One number is the whole answer: how many lines of the records include "Image".
────────────────────
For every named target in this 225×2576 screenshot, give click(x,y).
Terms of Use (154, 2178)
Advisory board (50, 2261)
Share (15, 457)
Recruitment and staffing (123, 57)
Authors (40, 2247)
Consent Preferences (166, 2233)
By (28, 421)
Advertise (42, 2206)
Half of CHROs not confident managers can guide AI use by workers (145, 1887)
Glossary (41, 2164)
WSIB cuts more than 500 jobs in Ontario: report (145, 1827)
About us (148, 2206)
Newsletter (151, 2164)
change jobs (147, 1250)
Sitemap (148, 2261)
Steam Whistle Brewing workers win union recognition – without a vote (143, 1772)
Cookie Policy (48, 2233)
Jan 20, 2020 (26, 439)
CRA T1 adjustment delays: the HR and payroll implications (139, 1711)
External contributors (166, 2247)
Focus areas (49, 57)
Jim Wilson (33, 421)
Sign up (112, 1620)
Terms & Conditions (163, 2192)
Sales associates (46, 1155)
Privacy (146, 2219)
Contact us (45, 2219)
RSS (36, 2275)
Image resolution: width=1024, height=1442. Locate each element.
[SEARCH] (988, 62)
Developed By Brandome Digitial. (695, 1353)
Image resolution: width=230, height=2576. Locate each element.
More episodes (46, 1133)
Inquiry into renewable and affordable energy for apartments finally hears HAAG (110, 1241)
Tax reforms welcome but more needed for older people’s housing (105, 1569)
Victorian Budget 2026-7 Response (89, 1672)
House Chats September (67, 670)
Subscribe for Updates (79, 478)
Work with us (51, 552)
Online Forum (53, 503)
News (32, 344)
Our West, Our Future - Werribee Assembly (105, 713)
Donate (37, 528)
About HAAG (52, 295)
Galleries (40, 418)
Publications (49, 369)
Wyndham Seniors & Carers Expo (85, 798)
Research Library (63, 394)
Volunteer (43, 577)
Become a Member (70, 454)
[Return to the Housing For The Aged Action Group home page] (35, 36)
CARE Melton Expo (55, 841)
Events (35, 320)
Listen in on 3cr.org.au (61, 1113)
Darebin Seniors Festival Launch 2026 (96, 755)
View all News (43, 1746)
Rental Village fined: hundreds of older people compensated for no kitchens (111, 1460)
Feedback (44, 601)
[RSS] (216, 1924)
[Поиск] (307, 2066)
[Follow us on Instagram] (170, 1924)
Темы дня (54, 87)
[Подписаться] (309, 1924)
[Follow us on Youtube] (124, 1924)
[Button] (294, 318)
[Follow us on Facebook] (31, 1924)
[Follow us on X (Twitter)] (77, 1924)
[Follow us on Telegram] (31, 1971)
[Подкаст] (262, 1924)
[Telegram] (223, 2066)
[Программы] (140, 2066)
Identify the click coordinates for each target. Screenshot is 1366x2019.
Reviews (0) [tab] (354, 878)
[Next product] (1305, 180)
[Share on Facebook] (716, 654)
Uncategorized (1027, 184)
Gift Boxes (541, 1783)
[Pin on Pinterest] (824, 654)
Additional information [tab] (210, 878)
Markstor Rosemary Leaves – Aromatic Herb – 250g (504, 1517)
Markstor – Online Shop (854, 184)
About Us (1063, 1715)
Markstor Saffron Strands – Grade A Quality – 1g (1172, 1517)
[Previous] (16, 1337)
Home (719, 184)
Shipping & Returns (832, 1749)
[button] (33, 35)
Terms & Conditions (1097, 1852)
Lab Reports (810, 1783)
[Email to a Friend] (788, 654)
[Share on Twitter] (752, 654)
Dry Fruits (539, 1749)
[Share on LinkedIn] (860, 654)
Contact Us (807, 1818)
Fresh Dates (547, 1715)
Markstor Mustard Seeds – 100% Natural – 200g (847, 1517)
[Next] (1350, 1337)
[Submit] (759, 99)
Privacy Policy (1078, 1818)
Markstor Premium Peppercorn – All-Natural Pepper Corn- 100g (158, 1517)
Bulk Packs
────────────────────
=== THE ANSWER ===
2